Objective
Altered thalamocortical network has been proposed to play a pivotal role in the principal pathophysiology underlying juvenile myoclonic epilepsy (JME). Recently, resting‐state fMRI studies have provided converging evidence for thalamocortical dysconnectivity in patients with JME. Herein, we investigated the amplitude and spatial distribution of spontaneous low‐frequency oscillations using analysis of fractional amplitude of low‐frequency fluctuation (fALFF) in a large group of JME patients in comparison with controls.
Methods
Volumetric MRI and resting‐state fMRI were acquired in 75 patients with JME and 62 matched controls. After preprocessing of MRI data, fALFF was computed and then Z‐transformed for standardization. fALFF was compared between controls and patients, and correlation analysis between regional fALFF and clinical parameters were performed in patients.
Results
Compared with controls, JME patients revealed significant fALFF increases in the bilateral medial thalamus, insular cortex/inferior frontal gyrus, and cerebellum vermis (false discovery rate‐corrected P < 0.05). There was no region of fALFF reduction in JME patients relative to controls.
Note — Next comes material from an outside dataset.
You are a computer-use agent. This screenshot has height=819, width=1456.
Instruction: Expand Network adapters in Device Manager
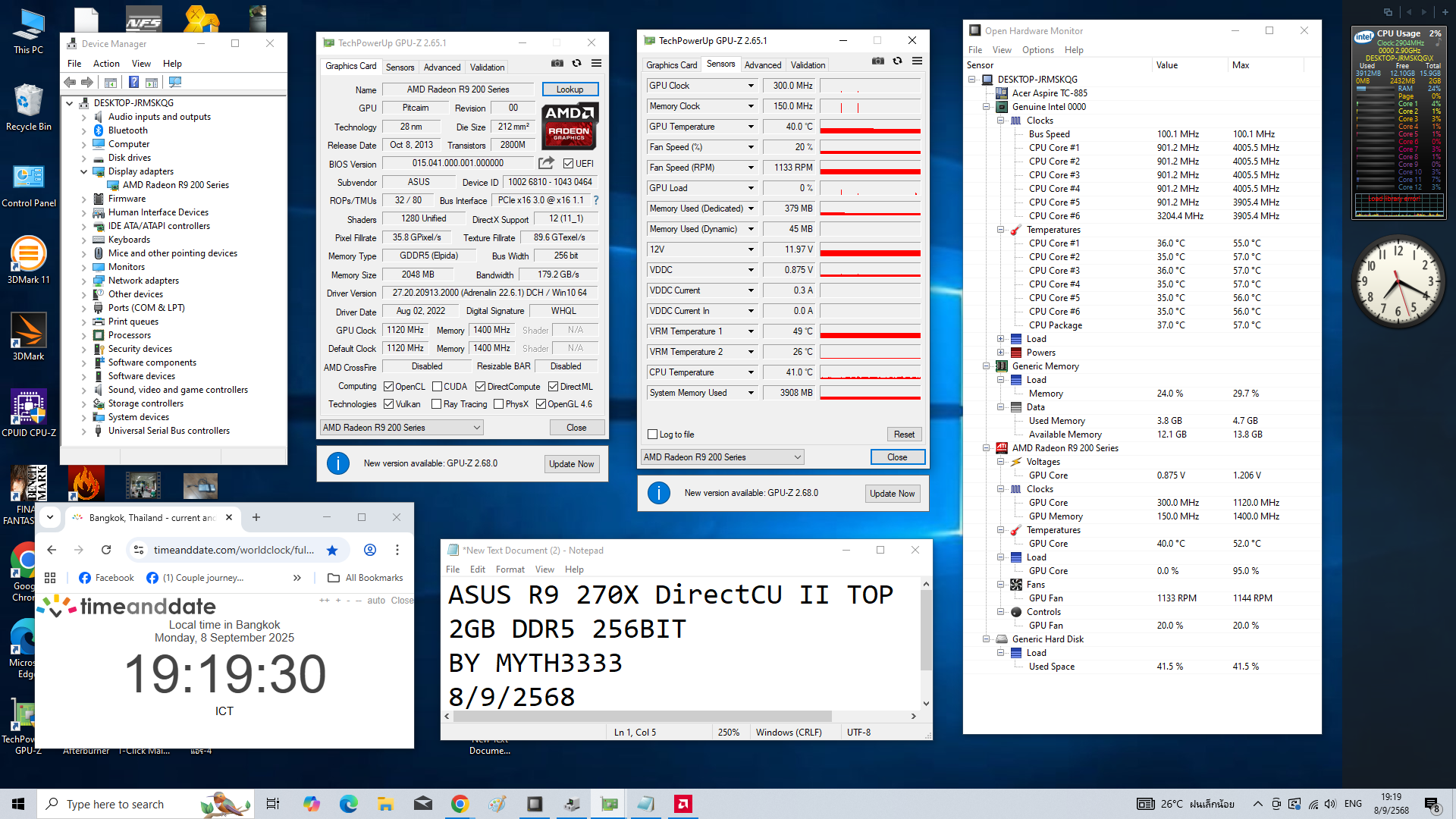pos(83,281)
No significant correlation was observed between regional fALFF and disease duration or cumulative number of generalized tonic‐clonic seizures.
Conclusions
We have shown alterations of low‐frequency oscillations in the thalamus, insular cortex/inferior frontal gyrus, and cerebellum in patients with JME, implicating cerebello‐thalamocortical network abnormality in the pathophysiology underlying JME. Our results could further support the recent concept that JME is a network epilepsy involving specific cortical and subcortical structures, especially the cerebello‐thalamocortical network.